Under the microscope, the tissue shows a characteristic band of immune cells clustered right at the border between the surface lining and the deeper tissue beneath it. The deeper anchoring structures of the lining cells show a distinctive sawtooth pattern, and the bottom layer of cells shows signs of immune-mediated damage. Importantly, the biopsy must show no precancerous cell changes. If abnormal cells are present, the diagnosis shifts to something else entirely, which changes the management approach.

These microscopic features aren’t unique to oral lichen planus on their own, so pathologists correlate what they see under the microscope with the clinical appearance. In some cases, additional testing using fluorescent antibody staining helps rule out other conditions like pemphigus or pemphigoid, which are blister-forming autoimmune diseases that can mimic the erosive form.

The Cancer Risk

Oral lichen planus is classified as a potentially premalignant condition by the World Health Organization, meaning it carries a small but real risk of developing into oral squamous cell carcinoma. Multiple large systematic reviews consistently put this risk at roughly 1% to 1.4% overall. A meta-analysis focusing on the highest-quality studies found a slightly higher rate of about 2.3%.

The risk is not evenly distributed. Patients whose biopsies show some degree of abnormal cell changes face a malignant transformation rate closer to 6%, which is meaningfully higher. The erosive and atrophic forms carry more risk than the painless white-line form. This is why ongoing monitoring matters. Most specialists recommend checkups every 6 to 12 months, with repeat biopsies if any area changes in appearance, develops a new lump, or stops responding to treatment the way it previously did.

Treatment Options

There is no cure for oral lichen planus, so treatment focuses on controlling symptoms during flare-ups and extending periods of remission. The painless reticular (white-line) form typically doesn’t need active treatment, just monitoring.

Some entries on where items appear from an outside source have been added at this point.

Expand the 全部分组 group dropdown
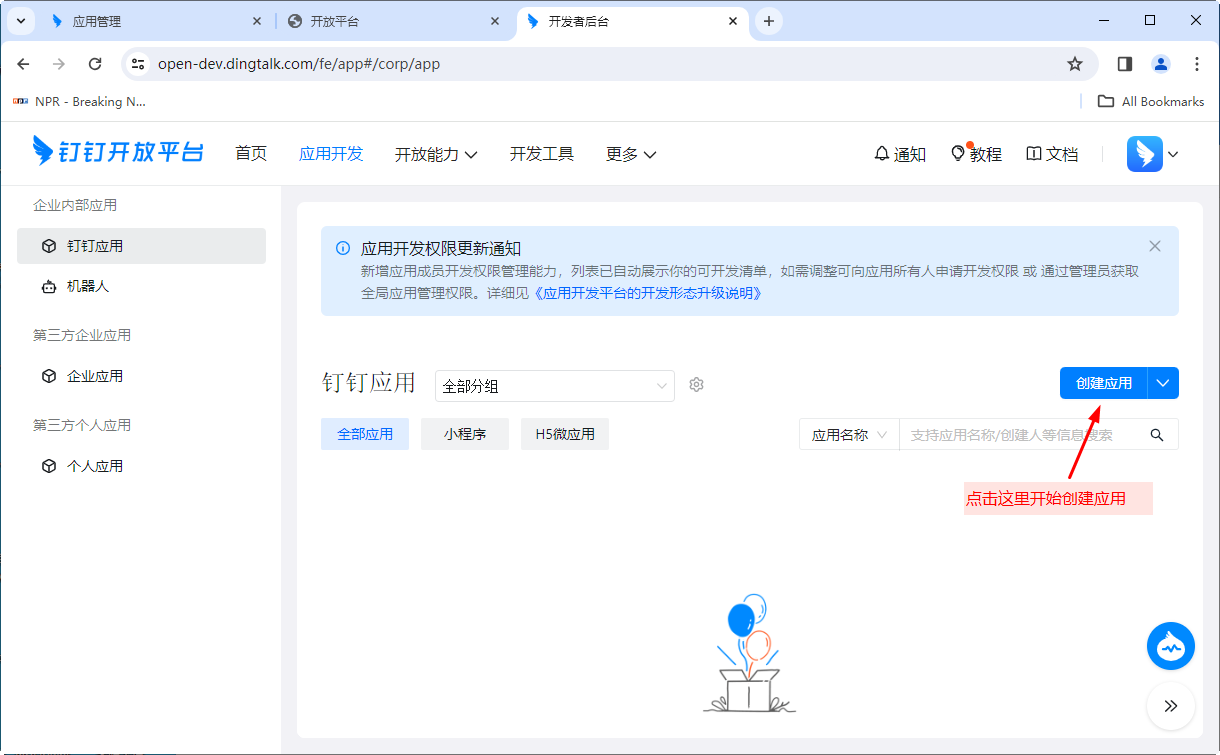The width and height of the screenshot is (1220, 755). coord(554,386)
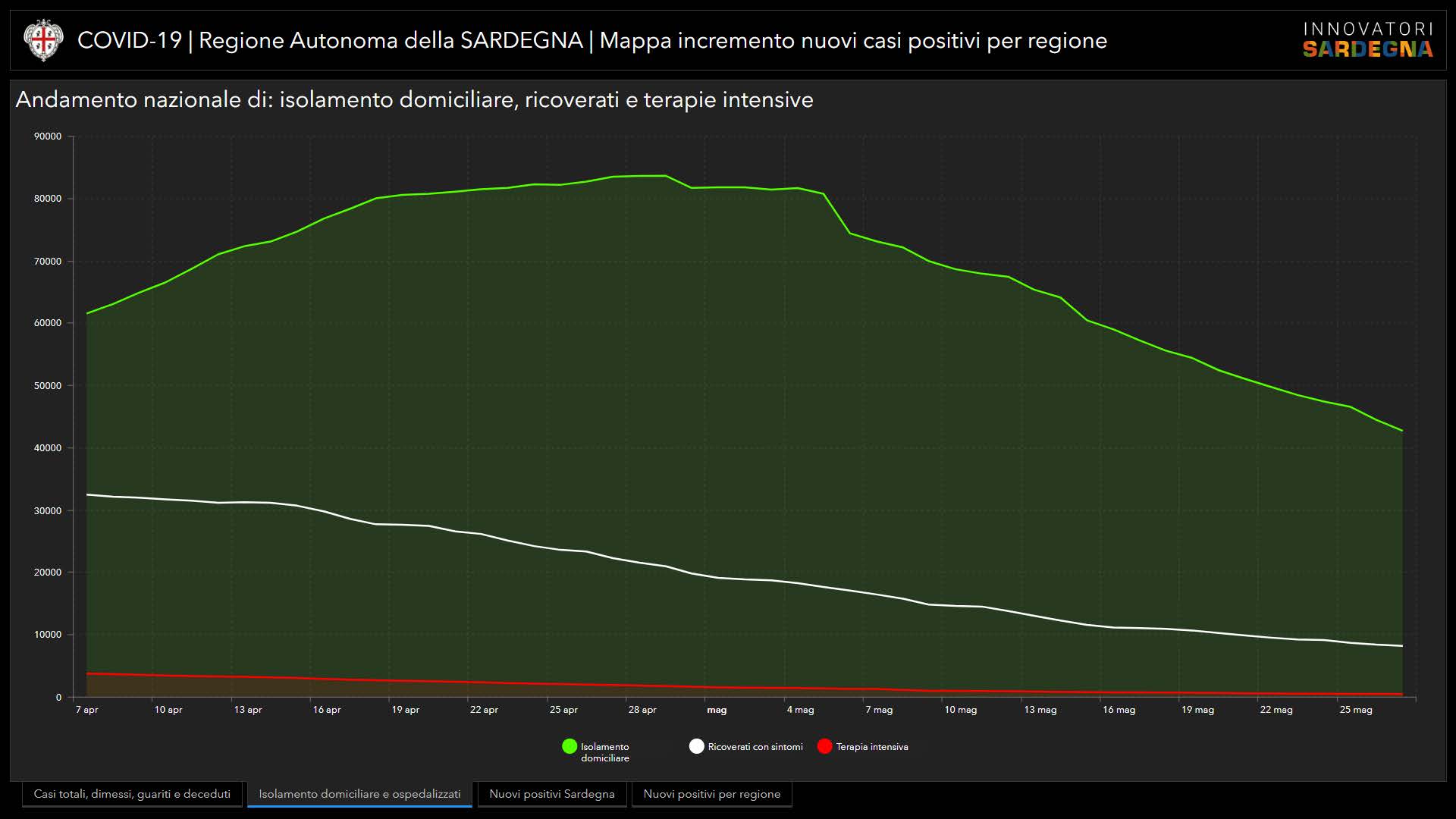Click the chart title Andamento nazionale
1456x819 pixels.
[x=414, y=99]
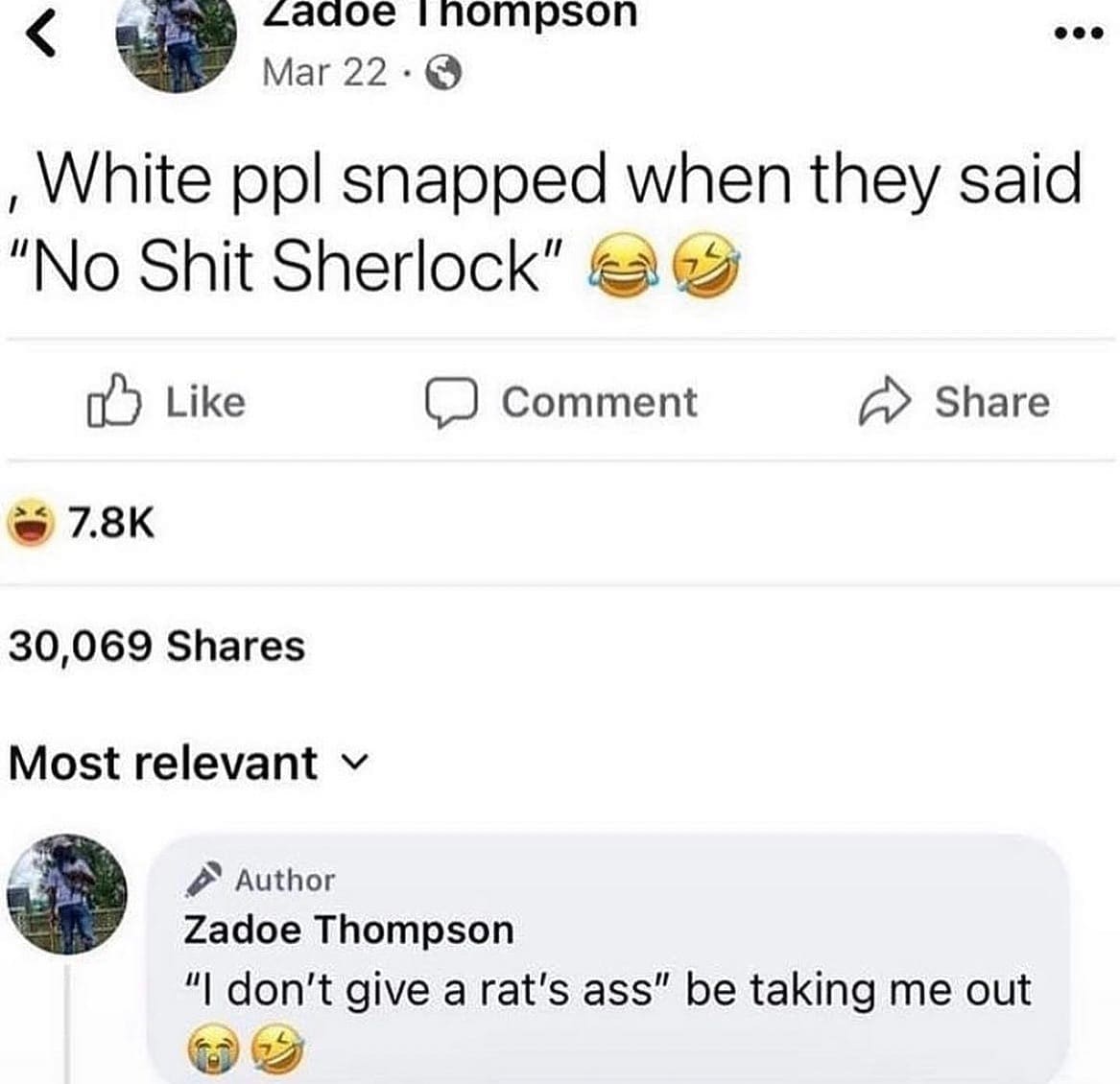Click the commenter's profile picture thumbnail
Viewport: 1120px width, 1084px height.
point(67,894)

For erosive or symptomatic disease, topical corticosteroids applied directly to the sores are the standard first-line therapy. These come as gels, rinses, or pastes that you apply to the affected areas several times a day, usually for a few weeks until the flare subsides. For sores that don’t respond to corticosteroids, topical calcineurin inhibitors (medications that calm the immune response locally) are a common alternative. These replaced an older option, topical cyclosporine, which proved both less effective and far more expensive.

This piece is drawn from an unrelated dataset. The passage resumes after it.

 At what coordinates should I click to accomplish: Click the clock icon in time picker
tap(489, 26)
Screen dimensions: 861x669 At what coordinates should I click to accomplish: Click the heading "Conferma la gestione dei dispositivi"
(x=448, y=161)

Severe, widespread cases that don’t respond to topical treatment may require systemic medications that suppress immune activity throughout the body. These carry more side effects and are reserved for the most difficult cases. Because treatment manages rather than eliminates the condition, most people go through repeated cycles of flare and treatment over the years.

Managing Flare-Ups Day to Day

What you put in your mouth matters. Spicy foods, citrus fruits, and anything acidic can trigger intense burning on already-inflamed tissue. Many people find that specific flavoring agents, particularly cinnamon and peppermint, are reliable triggers. Keeping a diary of foods and circumstances around your flare-ups can help you identify your personal patterns.

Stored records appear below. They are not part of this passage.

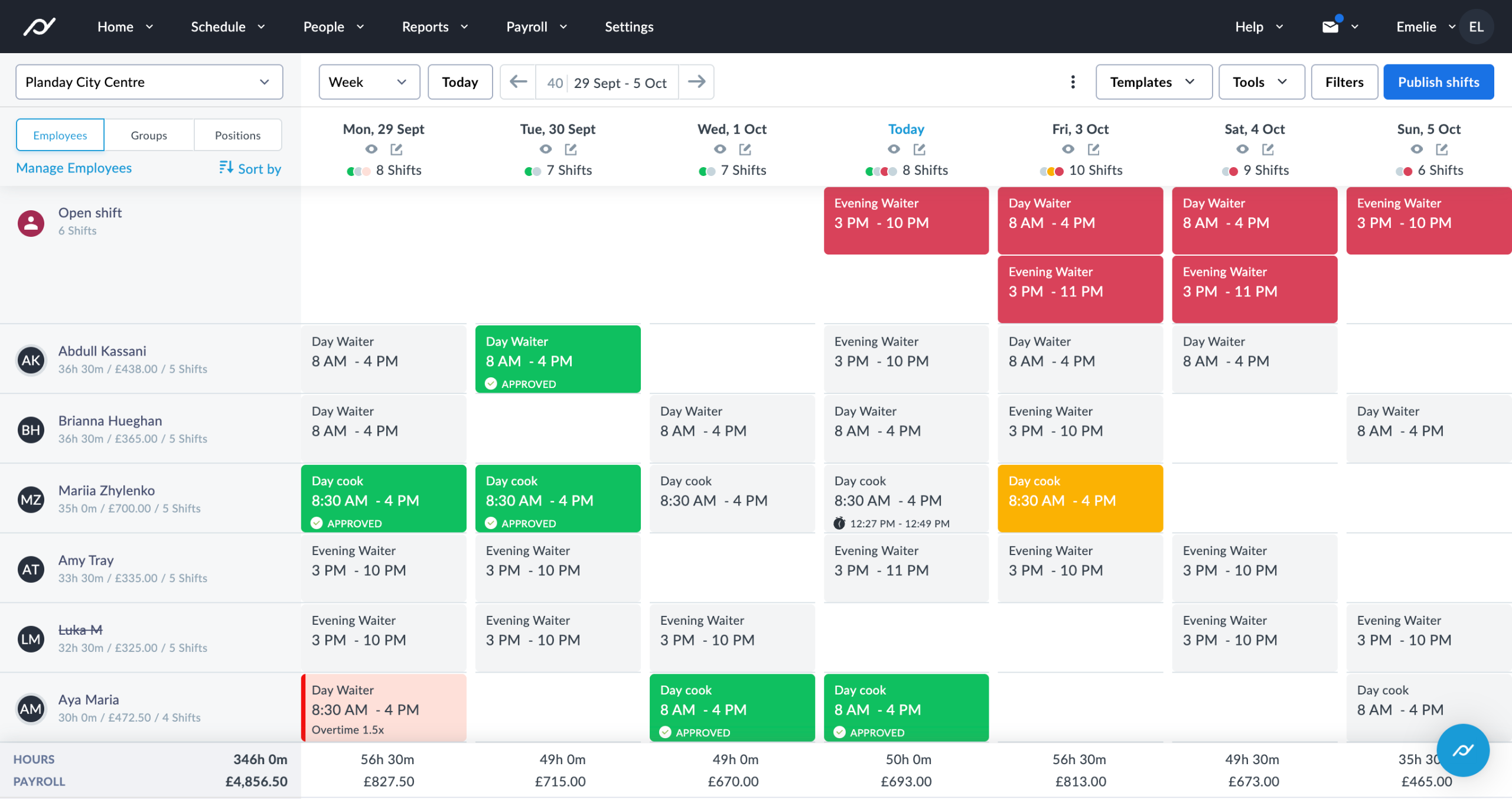Toggle the eye icon under Tue, 30 Sept
This screenshot has width=1512, height=799.
(x=545, y=149)
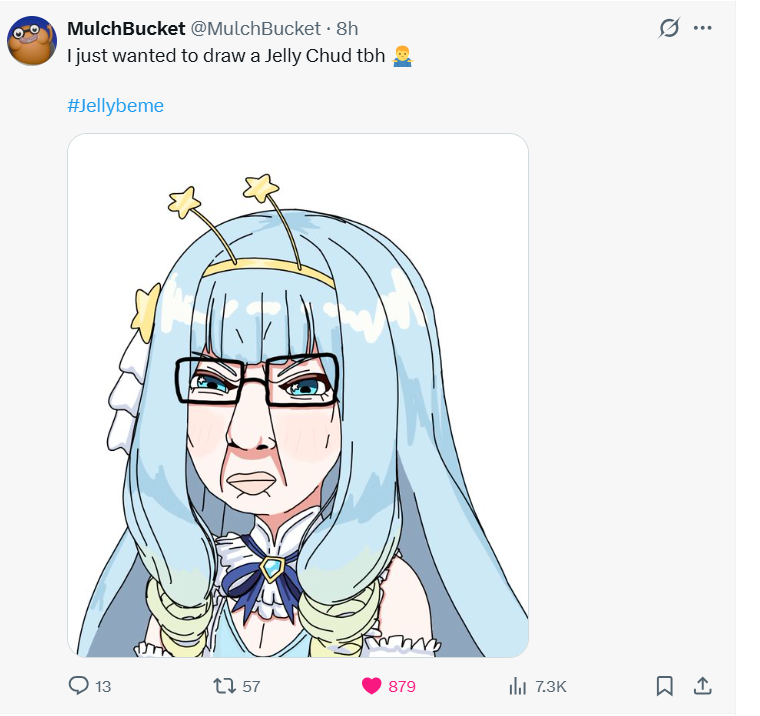The width and height of the screenshot is (760, 716).
Task: Click the shrugging person emoji
Action: tap(402, 56)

Dental products deserve attention too. Tartar-control toothpastes tend to be more irritating than standard formulas, and many patients report fewer ulcerations after switching to a milder toothpaste. Mouthwashes with high alcohol content and products containing hydrogen peroxide should be avoided. Electric or sonic toothbrushes can also aggravate gum sores during active flares, so switching to a soft manual brush during those periods can help.

Stress management is worth taking seriously. Many patients notice a clear connection between stressful periods and the onset of new sores. While stress reduction alone won’t eliminate the condition, it can reduce the frequency and severity of outbreaks. Some reactions also appear to be triggered by dental materials like certain metal fillings, so if your sores consistently appear next to a restoration, it’s worth discussing this with your dentist to determine whether the material could be contributing.